Où suis-je?

Victoriaville, Québec

vendredi 30 mars 2007

De retour en Occident

Après quelques jours d'été à relaxer sur le bord du golfe d'Aqaba, je retourne au Caire en laissant définitivement mes ambitions de visiter la Jordanie et la Syrie derière moi. J'opte pour la raison et la simplicité. Un vol pour Istanbul, plus de temps en Turquie. Je trouve un billet à rabais pour la semaine suivante. Son prix justifie quelques jours de plus dans le chaos.

Le 21 mars, je m'envole. Dès que j'aperçois la côte de la Turquie par mon hublot, j'ai une bonne impression, un bon pressentiment. Je sens que je vais aimer ce pays, tout le monde me l'a prédit. Le sol est vert et parsemé de lacs. Ça me paraîtrait normal si j'arrivais du Québec, mais pas après le Maroc et l'Égypte. De hauts pics transpercent les nuages. On atterrit sur Istanbul.

L'aéroport est propre, moderne et bien organisé si on compare avec ceux de Casa et du Caire. Quelques panneaux d'informations en turc et en anglais guident mes pas. Mon regard est attirée par les ş, ğ, ı, et autres curiosités de l'alphabet turc. La première chose qui me frappe hors de l'aéroport est les couleurs vives des immeubles. Rouges, jaunes, verts, bleus rendent la ville joyeuse et vivante.

Je marche dans le coeur de la vieille ville, un tramway moderne passe, les gens marchent. Deux grandes mosquées dominent les lieux occupés par des commerces et de modestes habitations. Sur la Corne d'Or les nombreux bateaux créent une ambiance vivante malgré le temps gris. Les oiseaux marins volent en masses au dessus de la Tour de Galata. Je sens un dépaysement. Personne ne me demande d'acheter quoi que ce soit, tout est simple, facile. Cette fois, il n'y a pas de choc.

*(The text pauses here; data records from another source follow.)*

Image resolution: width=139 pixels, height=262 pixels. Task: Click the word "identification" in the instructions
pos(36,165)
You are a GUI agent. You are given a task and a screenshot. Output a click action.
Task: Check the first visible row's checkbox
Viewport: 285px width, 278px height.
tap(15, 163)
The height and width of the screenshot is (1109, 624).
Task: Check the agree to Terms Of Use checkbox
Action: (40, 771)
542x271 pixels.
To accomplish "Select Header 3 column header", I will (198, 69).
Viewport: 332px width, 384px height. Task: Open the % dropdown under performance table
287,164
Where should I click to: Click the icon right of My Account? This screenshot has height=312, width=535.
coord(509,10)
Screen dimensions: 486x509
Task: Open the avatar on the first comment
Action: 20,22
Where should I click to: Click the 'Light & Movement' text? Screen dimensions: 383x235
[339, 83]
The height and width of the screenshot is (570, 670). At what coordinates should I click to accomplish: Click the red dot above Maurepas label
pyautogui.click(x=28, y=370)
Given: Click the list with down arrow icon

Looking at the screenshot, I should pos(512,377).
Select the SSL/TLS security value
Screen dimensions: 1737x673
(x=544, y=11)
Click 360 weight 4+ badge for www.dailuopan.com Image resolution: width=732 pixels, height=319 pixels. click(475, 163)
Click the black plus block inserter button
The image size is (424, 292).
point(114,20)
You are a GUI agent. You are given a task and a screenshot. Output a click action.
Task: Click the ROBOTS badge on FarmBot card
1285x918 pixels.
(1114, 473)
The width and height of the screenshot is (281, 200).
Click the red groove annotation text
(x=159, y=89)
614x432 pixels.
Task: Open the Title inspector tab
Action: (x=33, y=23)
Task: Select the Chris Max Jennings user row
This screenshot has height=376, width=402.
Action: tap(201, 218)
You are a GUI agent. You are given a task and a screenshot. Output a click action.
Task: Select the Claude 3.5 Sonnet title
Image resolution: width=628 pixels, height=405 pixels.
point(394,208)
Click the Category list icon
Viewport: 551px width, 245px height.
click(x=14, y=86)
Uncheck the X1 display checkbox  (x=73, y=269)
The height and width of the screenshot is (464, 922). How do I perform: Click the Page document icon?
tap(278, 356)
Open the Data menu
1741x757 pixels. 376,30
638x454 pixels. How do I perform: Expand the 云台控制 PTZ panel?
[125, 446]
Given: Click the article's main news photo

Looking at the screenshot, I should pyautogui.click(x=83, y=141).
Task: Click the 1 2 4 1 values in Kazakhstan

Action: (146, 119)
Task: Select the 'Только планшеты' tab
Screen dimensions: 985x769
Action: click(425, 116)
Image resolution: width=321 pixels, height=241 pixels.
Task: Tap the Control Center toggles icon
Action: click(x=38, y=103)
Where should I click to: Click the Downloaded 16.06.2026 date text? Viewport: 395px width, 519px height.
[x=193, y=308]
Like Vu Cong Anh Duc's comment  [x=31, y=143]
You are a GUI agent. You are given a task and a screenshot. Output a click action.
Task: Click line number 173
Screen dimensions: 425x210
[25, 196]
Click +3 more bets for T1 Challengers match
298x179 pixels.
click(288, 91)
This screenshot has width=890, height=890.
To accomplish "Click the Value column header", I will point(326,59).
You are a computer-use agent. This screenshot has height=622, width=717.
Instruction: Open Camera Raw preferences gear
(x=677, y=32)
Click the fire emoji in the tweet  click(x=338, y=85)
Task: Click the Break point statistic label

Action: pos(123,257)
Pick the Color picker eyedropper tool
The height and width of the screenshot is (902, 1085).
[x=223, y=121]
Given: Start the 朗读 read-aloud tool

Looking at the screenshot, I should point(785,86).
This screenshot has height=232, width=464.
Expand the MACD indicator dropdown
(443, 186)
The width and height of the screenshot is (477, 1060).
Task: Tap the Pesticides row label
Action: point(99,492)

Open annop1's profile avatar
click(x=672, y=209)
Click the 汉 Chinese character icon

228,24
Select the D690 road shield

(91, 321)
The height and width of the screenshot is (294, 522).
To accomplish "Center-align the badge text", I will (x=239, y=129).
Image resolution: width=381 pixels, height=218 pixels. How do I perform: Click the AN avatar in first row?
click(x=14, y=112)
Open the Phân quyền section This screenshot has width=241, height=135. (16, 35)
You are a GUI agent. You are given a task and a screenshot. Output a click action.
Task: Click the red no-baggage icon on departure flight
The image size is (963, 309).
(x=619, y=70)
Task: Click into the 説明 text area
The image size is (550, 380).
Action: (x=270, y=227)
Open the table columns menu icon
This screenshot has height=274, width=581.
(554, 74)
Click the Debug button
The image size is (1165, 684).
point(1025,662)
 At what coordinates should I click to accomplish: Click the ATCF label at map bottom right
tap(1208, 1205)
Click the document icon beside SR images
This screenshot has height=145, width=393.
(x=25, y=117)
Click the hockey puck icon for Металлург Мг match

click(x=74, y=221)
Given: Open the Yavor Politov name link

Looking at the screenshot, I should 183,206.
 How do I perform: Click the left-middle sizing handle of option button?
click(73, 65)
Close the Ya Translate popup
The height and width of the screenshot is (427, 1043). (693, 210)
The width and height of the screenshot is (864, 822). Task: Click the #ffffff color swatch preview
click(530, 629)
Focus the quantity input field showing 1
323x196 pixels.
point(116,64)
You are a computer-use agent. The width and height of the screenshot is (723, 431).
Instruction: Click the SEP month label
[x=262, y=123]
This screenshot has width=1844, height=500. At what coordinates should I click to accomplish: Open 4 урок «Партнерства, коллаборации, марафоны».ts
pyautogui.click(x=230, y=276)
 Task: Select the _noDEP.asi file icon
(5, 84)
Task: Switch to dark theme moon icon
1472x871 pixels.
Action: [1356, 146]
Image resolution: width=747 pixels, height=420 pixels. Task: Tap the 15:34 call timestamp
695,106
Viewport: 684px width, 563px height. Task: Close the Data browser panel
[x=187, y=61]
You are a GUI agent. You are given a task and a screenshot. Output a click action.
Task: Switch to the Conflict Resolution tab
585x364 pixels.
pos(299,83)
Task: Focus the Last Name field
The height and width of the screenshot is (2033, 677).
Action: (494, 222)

À l'auberge, je rencontre Christophe, un Allemand et Robert, un Italien. Nous allons ensemble découvrir le quartier des bars. On assiste à un spectacle de chanson locale accompagnée de saz et de musique électronique. Les jeunes s'amusent et dansent. On observe et apprécie la différence. Deuxième club, je découvre le raki, un alcool local qui goûte la réglisse, au plus grand plaisir des Turcs qui nous entourent. «Tu vas dormir mon vieux!» On rentre à l'hôtel vers 5h. À 9h dur retour à la réalité. Le gérant de l'auberge nous réveille pour nous annoncer qu'ils ont avancé l'heure et que le déjeuner est servi.

Après ce passage en Europe, j'ai envie de l'Asie, du Moyen-Orient. Je m'en vais vers le Kurdistan en faisant une pause à Ankara et dans le Cappadoce.